Un Français courtois et cultivé qui, depuis trente ans, demeure à Tokio et y demeurera sans doute le reste de ses jours, envoûté comme Lafcadio Hearn par le charme subtil du Japon d’autrefois, — si envoûté qu’il ne s’aperçoit même pas qu’il a changé ! — m’avait invitée ce soir avec un vieux Japonais aux allures de samouraï. C’était très loin, au bout de cette ville sans limites, que nous devions dîner.

Nous étions partis, non pas en taxi, mais bien installés dans trois de ces « pousses » qui deviennent aussi rares que nos vieux fiacres. J’ai surmonté la répugnance qui, dans l’Inde, me faisait hésiter à user de ces chevaux humains. Celui-ci paraît si heureux d’avoir été distingué par des étrangers ! Son masque jaune sourit sous le chapeau de paille. Il serre autour de sa taille la serviette éponge, insigne de ses fonctions, s’ébroue et part en tricotant de ses courtes jambes torses. Après les quartiers modernes, leurs redoutables tramways, leurs vagues de taxis et de bicyclettes, nous tanguions lentement à travers un dédale de ruelles, dans la molle odeur du printemps trop tiède, entre des haies de bambous dont les feuilles frôlaient nos visages.

À travers les branches, des petites maisons de bois aux carreaux de papier apparaissent, doucement éclairées. Des ombres çà et là glissent ; un chat saute d’un mur ; quelques cris, quelques rires…

Puis voici un jardin mystérieux dont les allées de sable rose luisent entre d’obscurs bosquets. On nous attend — sourires, murmures, sifflements de joie, servantes prosternées, nous sommes bientôt assis sur des coussins émeraudes, dans le blond décor qui déjà m’est familier.

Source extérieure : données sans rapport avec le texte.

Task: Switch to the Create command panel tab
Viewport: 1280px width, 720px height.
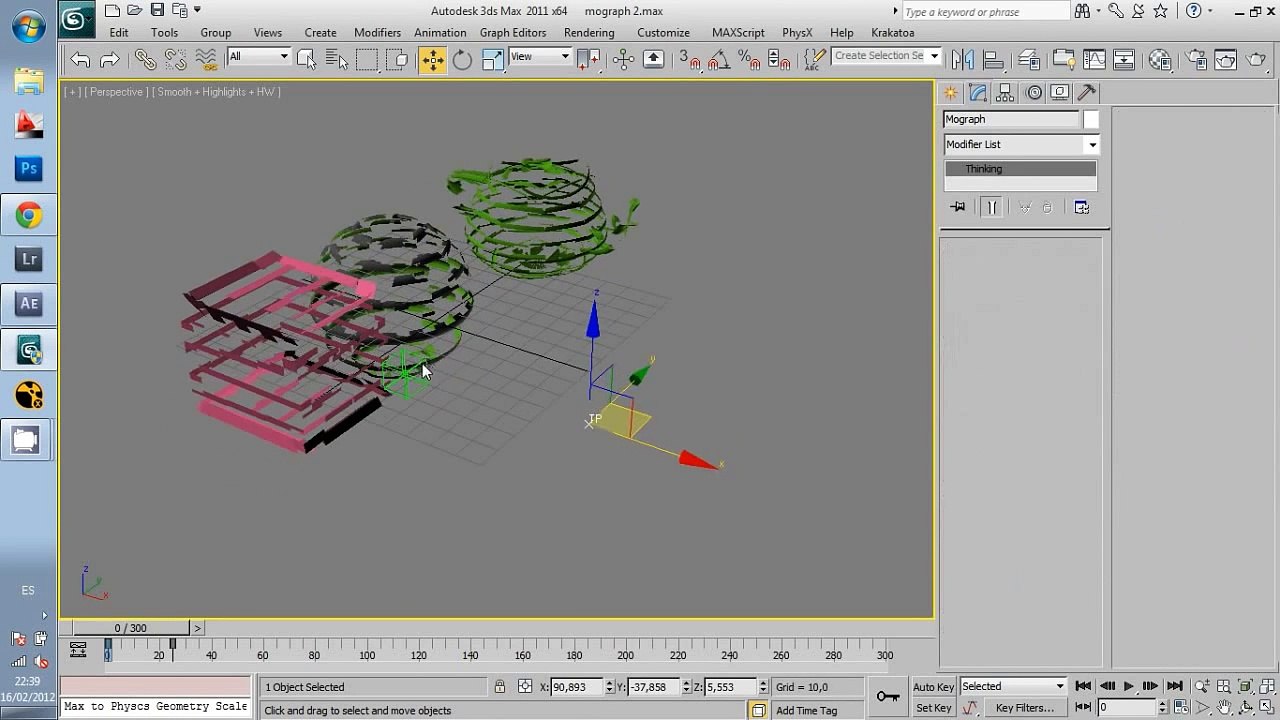Action: tap(950, 93)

Sur les plateaux de laque, de petites tasses bleues sont alignées comme pour une dînette, contenant des mets bizarres, ces coquillages rouges confits dans du vinaigre, les awabi, des pousses de bambous, de grosses moules, des champignons, d’étranges asperges, du poisson cru, découpé en lanières carminées. Nous venions de déguster un potage, l’owan, eau parfumée dans laquelle flottent de blanches petites quenelles. Nous nous taisions, comme il est d’usage au début d’un repas japonais. On n’entendait que le frémissement des feuilles, le choc léger des hashis, les bâtonnets d’ivoire, le gazouillis du saké chaud à goût de Xérès tombant dans les godets. Déjà nous en avions vidé plusieurs.

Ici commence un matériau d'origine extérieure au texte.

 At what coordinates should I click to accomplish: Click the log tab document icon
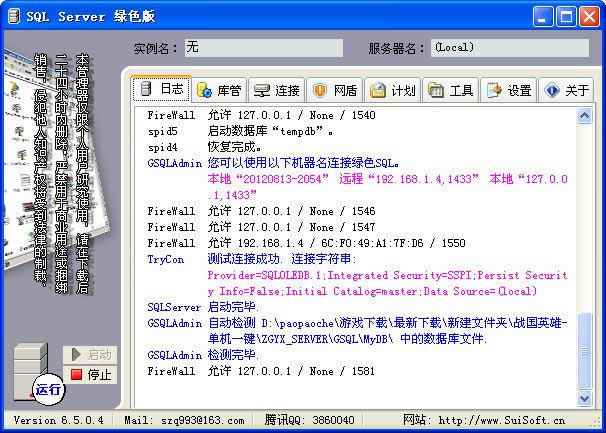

— Si vous buvez, le monde deviendra grand, murmura mon voisin jaune, souriant derrière ses bésicles rondes.

Puis il retomba dans le silence.

Tout à coup, venues d’où ? elles surgirent du jardin obscur, dans un vol de petits rires et de longues manches soyeuses, comme des papillons nocturnes, poussés vers la lumière par le vent du soir.

Elles étaient quatre. L’une portait une robe d’un vert changeant comme un ruisseau d’avril, l’autre d’un mauve de glycines sous le soleil, la troisième, fleurie de toutes les corolles du printemps. Et la quatrième, qui était la plus âgée, une robe d’un bleu profond de nuit de juin. Les voici toutes quatre, agenouillées entre nous, dans leurs belles soieries diaprées, souriant, poussant de petits cris bizarres, frappant dans leurs mains aux doigts pointus. Leurs visages sont tout blancs de fard sous les mêmes casques de laque brillante, ornés d’épingles en forme de fleurs et d’insectes d’or.

Elles s’appellent Hideikoma, petit poney, Yoshié, rivière des roseaux, Buzurévu, dragon aux grelots, Maiko. L’une offre une figure ronde et veloutée de camélia, l’autre, de longues joues lisses, avec une bouche en fraise des bois, la troisième, de fraîches paupières, clignant dans un minois de chaton blanc. Quant à la quatrième, elle a un air très sage, mais un peu triste.

Et il me semble que je les ai déjà vues quelque part, il y a longtemps, et que c’est comme un rêve que j’aurais fait et qui tout à coup se réalise.

Qui de nous ne connaît les geishas, par les livres, les récits de voyageurs, ou même par l’opérette ?

Elles sont les héroïnes de tous les poèmes, de tous les romans, de tout le théâtre du vieux Japon ; au long des siècles, on s’est battu, ruiné, on s’est tué pour elles. Artistes ou courtisanes ? Un peu de l’un, davantage de l’autre. Mais sont-elles responsables du destin qu’elles suivent en souriant, en dansant, ces petites poupées énigmatiques ? Moins encore que leurs sœurs d’Occident. Sous ses dehors éclatants, la vie de la plupart d’entre elles n’est qu’une plaine aride de solitaire mélancolie.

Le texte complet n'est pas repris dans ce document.